朝井リョウ『正欲』(新潮社)を強烈に好きと感じるか、「これは私だ」と思うか、それとも見たくないものを見たような感じがして、目を逸らすか。それは読者次第である。「多様性」という言葉を安易に使おうとするのではなく、私たちが抱える、うまくカテゴライズすることができない、十人十色の「人と少し違う」感覚と、それによって生まれる孤独に、この本は静かに寄り添う。
西加奈子『夜が明ける』(新潮社)は、知る人ぞ知る俳優、アキ・マケライネンにそっくりな高校生、通称アキと、彼を見出した同級生「俺」の、高校時代から30代までを描く。現代版フランケンシュタインのようなピュアな大男・アキと、一見器用に人生を歩んでいきそうに見えた「俺」を、現代社会の様々な問題が蝕んでいく。
『夜が明ける』が日本の現代社会における男性の受難を描いているとしたら、町田そのこ『星を掬う』(中央公論新社)は、現代社会における女性の受難を描いている。昨年の本屋大賞受賞作『52ヘルツのクジラたち』(中央公論新社)よりもさらに深く掘り下げられた、母親と娘、さらにその母親の確執と愛憎の物語。
青山美智子『赤と青とエスキース』(PHP研究所)はメルボルンの画家が描いた1枚の絵画を中心にした4章からなる連作短編集だ。登場人物たちの悲喜こもごも、人生の断片の傍らには、常にその「絵」が佇んでいる。と思いきや、これまで見ていた世界が鮮やかに一変する、最高に幸福な仕掛けあり。
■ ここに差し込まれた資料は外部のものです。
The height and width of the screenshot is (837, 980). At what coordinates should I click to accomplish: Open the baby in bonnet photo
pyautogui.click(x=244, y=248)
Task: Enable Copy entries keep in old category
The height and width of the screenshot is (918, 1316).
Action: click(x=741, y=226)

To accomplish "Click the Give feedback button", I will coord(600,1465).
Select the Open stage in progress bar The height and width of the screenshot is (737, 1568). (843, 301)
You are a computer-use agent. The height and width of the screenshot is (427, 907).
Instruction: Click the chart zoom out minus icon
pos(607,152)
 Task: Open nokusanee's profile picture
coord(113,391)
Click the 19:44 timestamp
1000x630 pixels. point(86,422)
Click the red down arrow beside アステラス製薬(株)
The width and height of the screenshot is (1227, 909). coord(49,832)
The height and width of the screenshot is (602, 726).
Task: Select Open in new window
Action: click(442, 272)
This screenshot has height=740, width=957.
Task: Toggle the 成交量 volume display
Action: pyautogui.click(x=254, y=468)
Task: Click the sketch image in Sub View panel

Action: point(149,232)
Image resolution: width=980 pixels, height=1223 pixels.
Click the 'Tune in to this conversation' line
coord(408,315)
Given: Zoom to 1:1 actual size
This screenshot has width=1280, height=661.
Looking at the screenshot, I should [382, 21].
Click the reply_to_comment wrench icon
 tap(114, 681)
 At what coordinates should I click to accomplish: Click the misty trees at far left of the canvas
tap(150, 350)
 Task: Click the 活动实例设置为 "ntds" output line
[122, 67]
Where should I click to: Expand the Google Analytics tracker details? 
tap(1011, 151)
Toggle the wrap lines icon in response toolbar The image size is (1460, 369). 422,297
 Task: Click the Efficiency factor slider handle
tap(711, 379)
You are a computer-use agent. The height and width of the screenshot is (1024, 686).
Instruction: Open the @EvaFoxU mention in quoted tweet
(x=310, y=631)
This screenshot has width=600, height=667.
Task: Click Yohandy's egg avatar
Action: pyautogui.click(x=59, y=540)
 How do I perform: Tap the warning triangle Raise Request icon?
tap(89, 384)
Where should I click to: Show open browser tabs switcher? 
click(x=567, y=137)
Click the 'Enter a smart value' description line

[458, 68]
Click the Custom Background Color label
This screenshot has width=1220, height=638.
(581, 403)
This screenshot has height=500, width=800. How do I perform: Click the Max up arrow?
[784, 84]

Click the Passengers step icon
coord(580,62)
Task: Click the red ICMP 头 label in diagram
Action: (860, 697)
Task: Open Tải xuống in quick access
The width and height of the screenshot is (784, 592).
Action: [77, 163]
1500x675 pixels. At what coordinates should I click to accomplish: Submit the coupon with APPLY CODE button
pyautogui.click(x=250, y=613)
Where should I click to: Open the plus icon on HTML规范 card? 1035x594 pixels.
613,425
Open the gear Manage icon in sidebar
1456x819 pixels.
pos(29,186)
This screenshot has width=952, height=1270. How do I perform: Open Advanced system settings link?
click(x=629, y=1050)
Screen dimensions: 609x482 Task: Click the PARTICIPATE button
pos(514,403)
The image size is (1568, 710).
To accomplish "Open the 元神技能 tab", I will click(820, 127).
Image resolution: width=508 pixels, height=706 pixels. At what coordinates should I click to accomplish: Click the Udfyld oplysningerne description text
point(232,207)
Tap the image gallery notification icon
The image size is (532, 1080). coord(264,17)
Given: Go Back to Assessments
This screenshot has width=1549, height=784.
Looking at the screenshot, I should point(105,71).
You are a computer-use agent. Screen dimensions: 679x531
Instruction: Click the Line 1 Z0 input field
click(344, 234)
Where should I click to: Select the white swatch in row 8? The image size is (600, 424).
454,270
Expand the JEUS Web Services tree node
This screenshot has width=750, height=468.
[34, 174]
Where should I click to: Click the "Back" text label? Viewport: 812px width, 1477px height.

一穂ミチ『スモールワールズ』(講談社)は、表紙の可愛らしさに惹かれて手をとると火傷する、小さな伏線が散りばめられた珠玉の連作集。時折垣間見える人間のグロテスクさに驚かされる。この、素晴らしき「小さな世界」に閉じ込められた愛おしい人たち。それぞれに孤独を抱えた人々は、例えそれが許されない関係だったとしても、そっと手を伸ばし合わずにいられない。